### [Dataset records]

++++++++

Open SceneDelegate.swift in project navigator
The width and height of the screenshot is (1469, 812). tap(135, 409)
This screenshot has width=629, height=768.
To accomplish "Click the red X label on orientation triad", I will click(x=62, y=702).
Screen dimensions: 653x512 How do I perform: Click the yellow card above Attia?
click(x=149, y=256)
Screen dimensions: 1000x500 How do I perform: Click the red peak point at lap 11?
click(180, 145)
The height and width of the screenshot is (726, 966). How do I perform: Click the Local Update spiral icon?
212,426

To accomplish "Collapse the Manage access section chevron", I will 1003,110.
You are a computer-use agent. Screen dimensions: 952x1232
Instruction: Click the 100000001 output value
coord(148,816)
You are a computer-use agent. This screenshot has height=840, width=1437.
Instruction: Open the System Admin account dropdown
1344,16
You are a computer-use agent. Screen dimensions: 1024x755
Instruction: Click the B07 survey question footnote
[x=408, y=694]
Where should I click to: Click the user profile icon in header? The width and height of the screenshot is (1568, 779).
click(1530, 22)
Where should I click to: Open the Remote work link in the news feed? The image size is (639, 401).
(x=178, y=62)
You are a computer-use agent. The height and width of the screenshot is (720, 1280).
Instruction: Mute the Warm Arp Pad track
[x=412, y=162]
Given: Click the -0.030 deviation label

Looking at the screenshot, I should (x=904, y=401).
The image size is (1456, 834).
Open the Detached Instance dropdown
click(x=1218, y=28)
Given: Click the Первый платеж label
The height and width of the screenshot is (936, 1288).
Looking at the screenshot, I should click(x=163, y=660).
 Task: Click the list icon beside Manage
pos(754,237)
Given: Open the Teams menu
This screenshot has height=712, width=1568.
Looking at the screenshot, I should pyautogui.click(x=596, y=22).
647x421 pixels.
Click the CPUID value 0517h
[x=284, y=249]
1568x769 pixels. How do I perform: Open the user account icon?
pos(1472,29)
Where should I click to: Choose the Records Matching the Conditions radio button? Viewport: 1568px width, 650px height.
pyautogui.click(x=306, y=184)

++++++++

### [Written instruction]
Return every line of the data above that contains the string "account", matching case exactly.

### [Task result]
Instruction: Open the System Admin account dropdown
1568x769 pixels. How do I perform: Open the user account icon?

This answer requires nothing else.